Nothing is all-encompassing, and I hesitate to say this for fear that the vociferous fringe use my words to justify their blatant misogyny and misdeeds, but I think that women are bad at apologizing.
More accurately, I find that we (women) are great at apologizing for the wrong things. We apologize for trivial, nonsensical things, like not Venmoing each other quickly enough after dinner, or for not texting back until the next day. We apologize for having stretch marks, for snorting when we laugh, for existing, but in my experience, we are hesitant to apologize for the emotional turmoil that we cause other people. We are socialized to apologize for everything and nothing at all. The damsel in distress trope is convenient when it needs to be, and I must admit that I’ve fallen back on it when my feelings were too labyrinthian to navigate.
Personally, admitting wrongdoing and apologizing to anyone feels like scooping out both of my eyeballs with a hot spoon (simultaneously). I don’t mean apologizing for bumping shoulders with a stranger, but reflecting upon my actions? Taking accountability for the ways that I hurt you? Yeah, give me the spoons.
When you are taught to grovel for being alive, apologizing for anything else feels like a punishment. “I’m sorry” chains us to the hackneyed softness of womanhood, and I don’t blame anyone for opting out via the few loopholes that exist. My mother owes me many an apology that I don’t expect to ever receive, and I’m sure she abandoned the hope of beg-pardons from her mother long ago.

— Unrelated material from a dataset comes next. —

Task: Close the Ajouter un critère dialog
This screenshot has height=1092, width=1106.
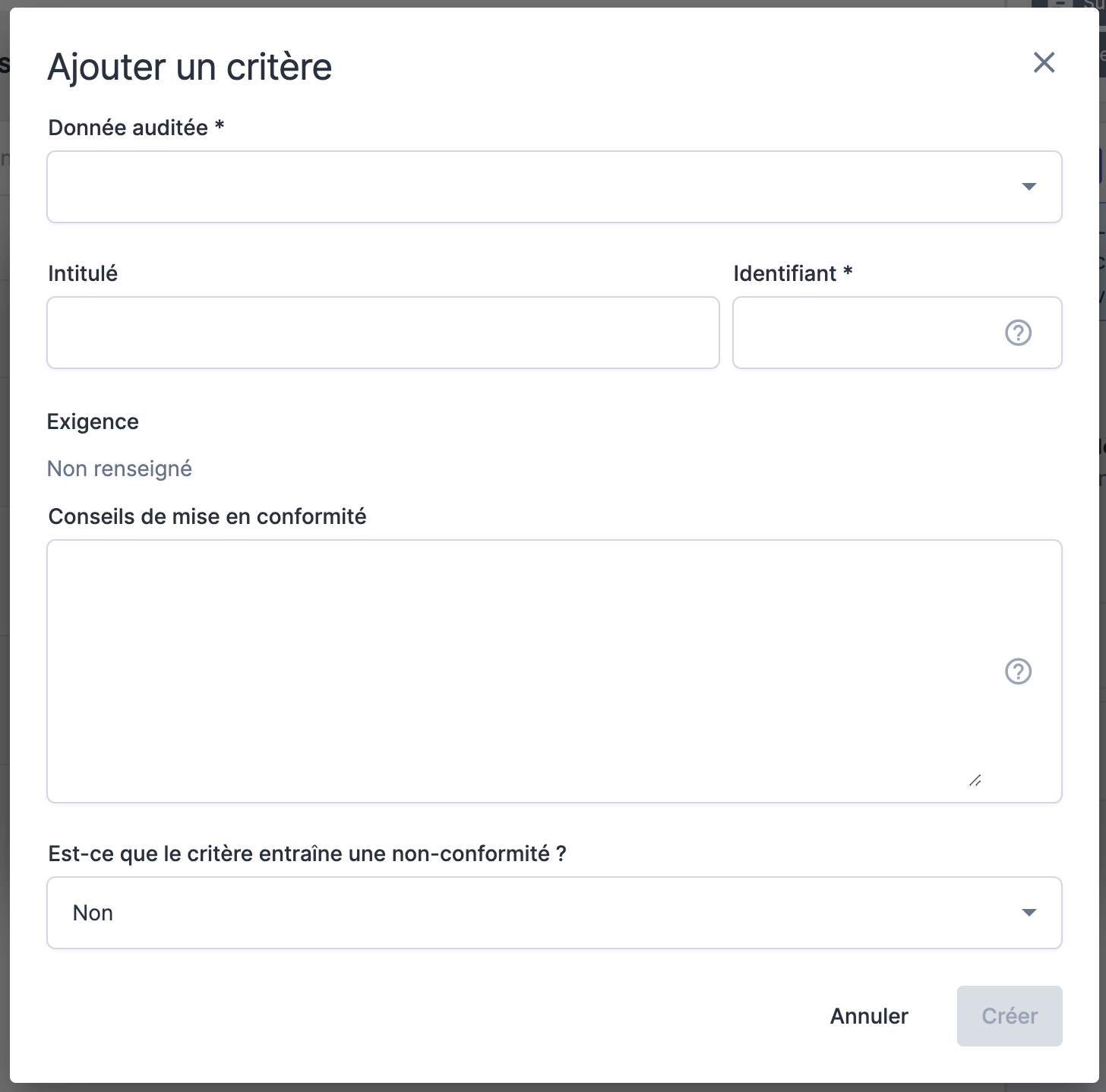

I come from a lineage of covert villains. It’s okay to say that.
The patriarchy will always have its hand in unwelcome places, and surely its at fault for our apologetic socialization, but in 2024, this is not a feminine versus masculine issue; it is a human vs human one. I’ve been a menace to my current and former friends, to my grandfather, to the barista who was probably just having an off day, to my brother, and the woman who nabbed the last carton of sugar bomb tomatoes at New Seasons. To my ex-boss that I left high and dry by quitting in the middle of a big project and to my neighbor who wants to go to bed at 8pm. I am a villain of the spiders in my bedroom and online customer service and the planet and my sister and my dog who just needs to go on another walk, please. Justification for my actions is not hard to find, but accountability for the trouble they cause can be elusive. Lately I’m putting in a little effort to hunt it down.
In November of last year, I fired my therapist because she refused to hold me accountable for anything at all. She would refute all of my desired areas of improvement with “you’re doing the best you can,” and “other people’s feelings aren’t your responsibility.” Neither one of those things sat right with me, and honestly, neither one of those things feel true. I can’t help but wonder if everyone’s therapist is telling them the same thing. Where does that leave us?